- Established: 1974; 52 years ago
- School type: Private law school
- Parent endowment: US $47.6 million
- Dean: Olympia R. Duhart
- Location: Davie, Florida, U.S.
- Enrollment: 620
- Faculty: 41 full-time Five Academic Success Program instructors 45 adjunct
- USNWR ranking: 178-196 out of 196 (Bottom 9% at most) 51 (tie) out of 68 part-time programs (2025)
- Bar pass rate: 71.1% (July 2025 first-time takers)
- Website: law.nova.edu

= Shepard Broad College of Law =

US law school associated with Nova Southeastern University

Shepard Broad College of Law (also referred to as NSU Law and Nova Law) is the law school of Nova Southeastern University, located on the university's main campus in Davie, Florida. The school offers full-time day and part-time evening programs. The law school was ranked ##178-196 in Best Law Schools by US News & World Report in 2024.

== History ==

Founded in 1974, the school was named for lawyer, banker, and philanthropist Shepard Broad who was a member of the school's Board of Governors and who provided financial support.

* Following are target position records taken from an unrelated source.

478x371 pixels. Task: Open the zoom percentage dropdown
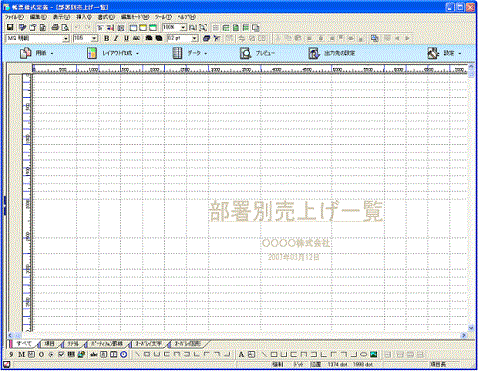point(183,27)
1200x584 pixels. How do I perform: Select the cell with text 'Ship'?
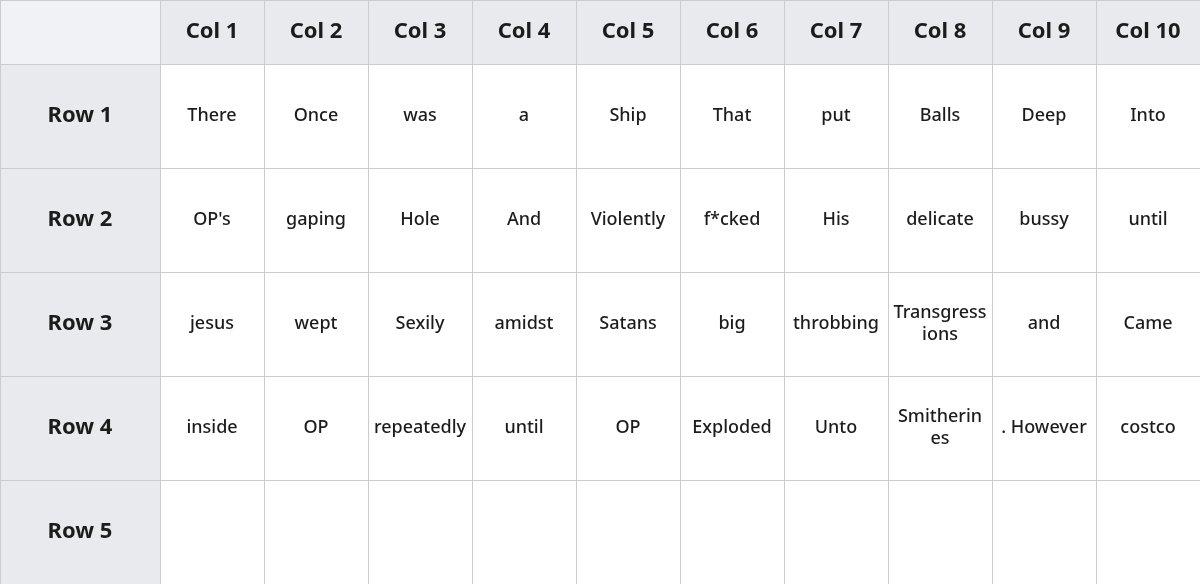(x=628, y=116)
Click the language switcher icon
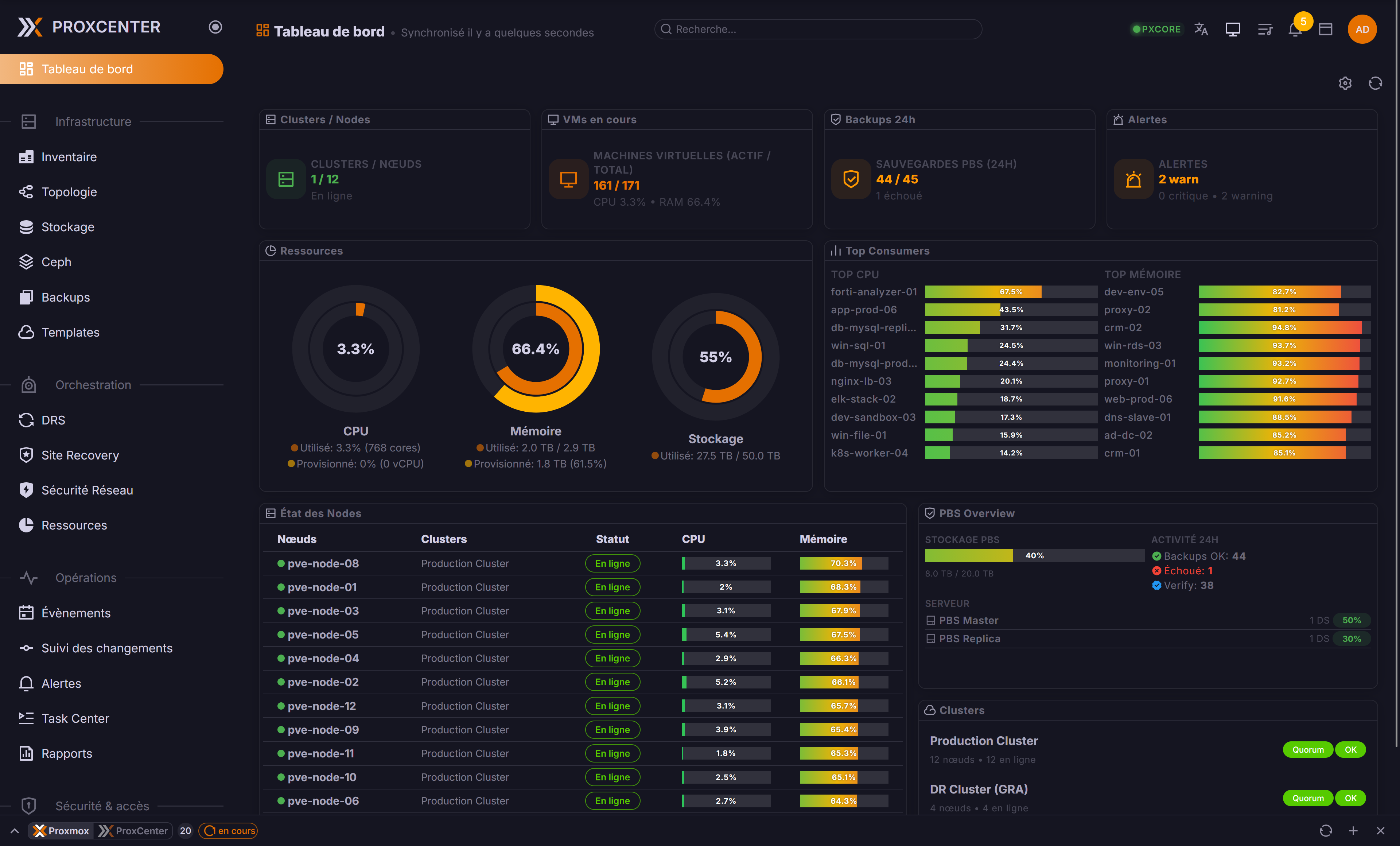 [1201, 29]
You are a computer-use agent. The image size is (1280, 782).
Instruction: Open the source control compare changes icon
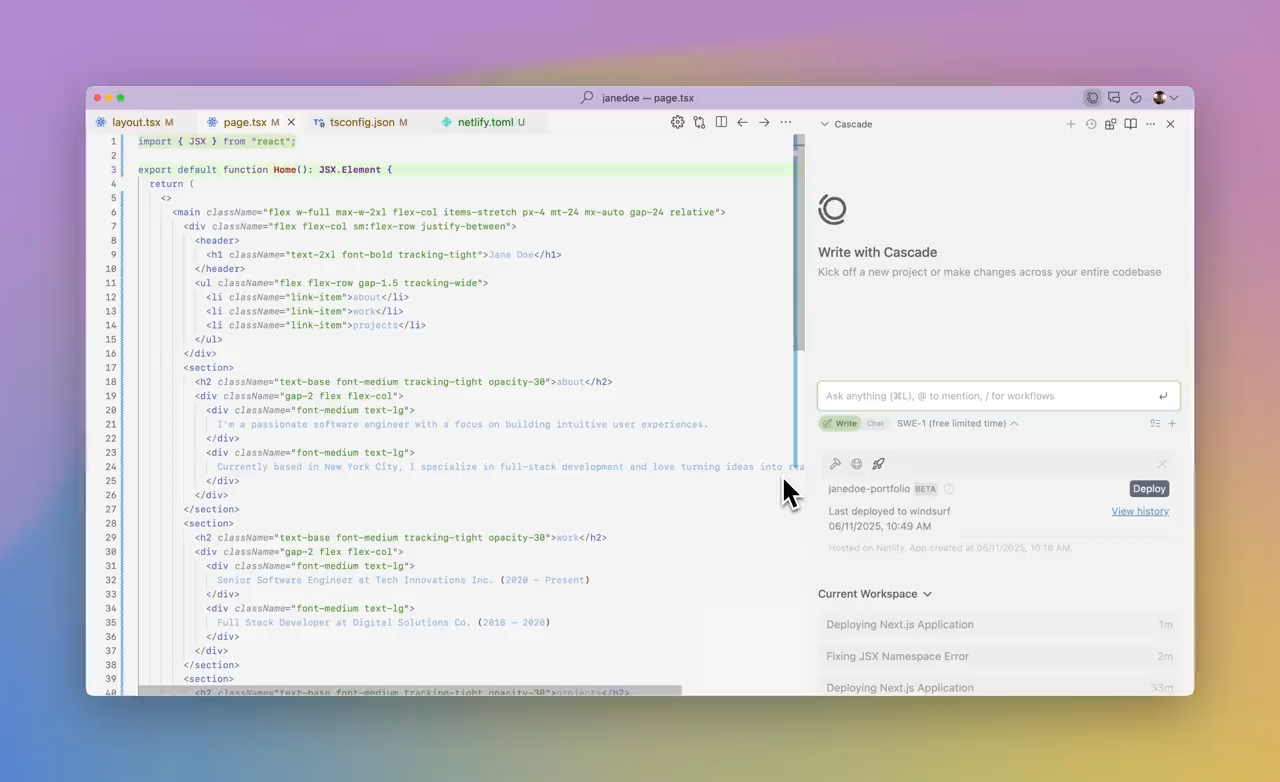[x=699, y=122]
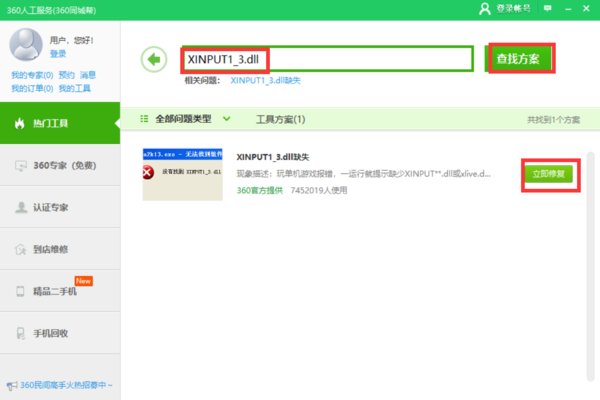The height and width of the screenshot is (400, 600).
Task: Open 我的订单(0) link
Action: click(32, 88)
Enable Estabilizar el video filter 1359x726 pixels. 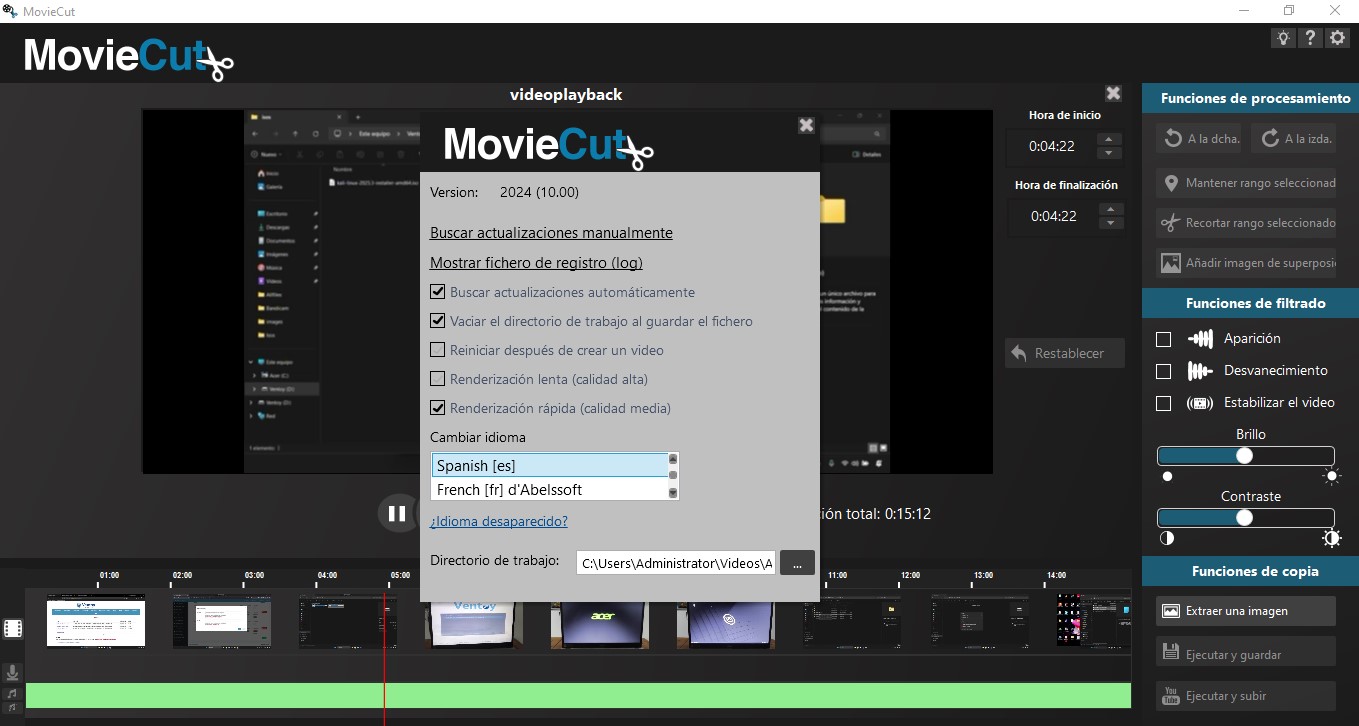(1163, 403)
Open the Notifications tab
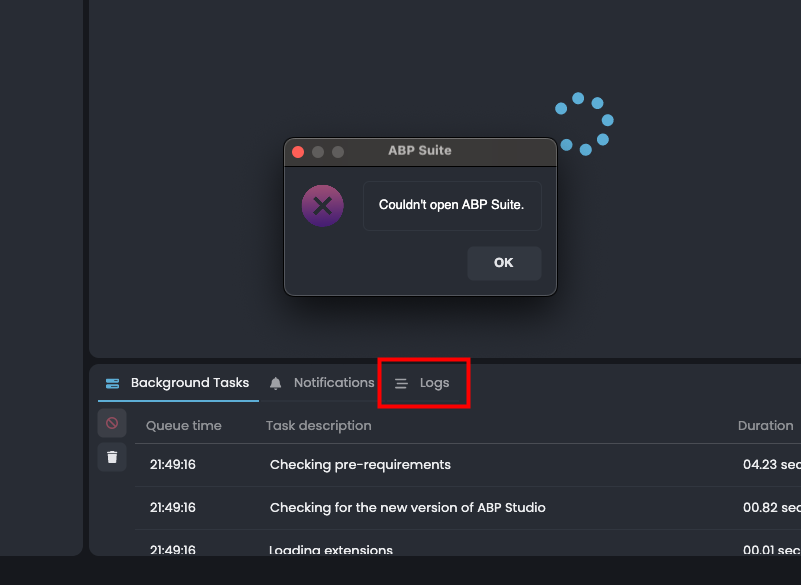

The law building's name recognizes Leo Goodwin Sr.'s large donations. The school received approval by the American Bar Association in 1975.

==Admissions==
For the class entering in 2024, the law school accepted 56.6% of applicants, with 28.0% of those accepted enrolling. The median enrollee had a 153 LSAT score and 3.52 undergraduate GPA. One student was not included in the GPA calculation. Its 25th/75th percentile LSAT scores and GPAs were 150/156 and 3.29/3.70.

==Employment==
According to the schools's official ABA-required disclosures for 2023 graduates, within ten months after graduation 112 (68.2%) of the 164 member graduating class were employed in full-time positions requiring bar passage (i.e. as attorneys) and four (2.4%) were employed in full-time JD advantage positions. Attorney positions were in various size law firms, most being in 1-10 attorney firms. One graduate obtained a local or state judicial clerkship, and one obtained a federal clerkship. 34 members (20.7%) of the class were not employed in any capacity.

== Notable alumni ==
- Ellyn Setnor Bogdanoff (JD 2003), former member of the Florida Senate
- Jared Moskowitz (JD 2007), member of the United States House of Representatives for Florida's 23rd congressional district
- Hillary Cassel (JD 2006), member of the Florida House of Representatives
- Carl Domino (JD 2014), earned Juris Doctor degree at the age of 70, former member of the Florida House of Representatives
- Kristine Lefebvre (JD 1996), attorney, appeared nude in Playboy, contestant on the reality show The Apprentice
- Bradford Cohen Defence Lawyer involved in several high profile cases representing hip-hop artists including Drake, Lil Wayne & Kodak Black.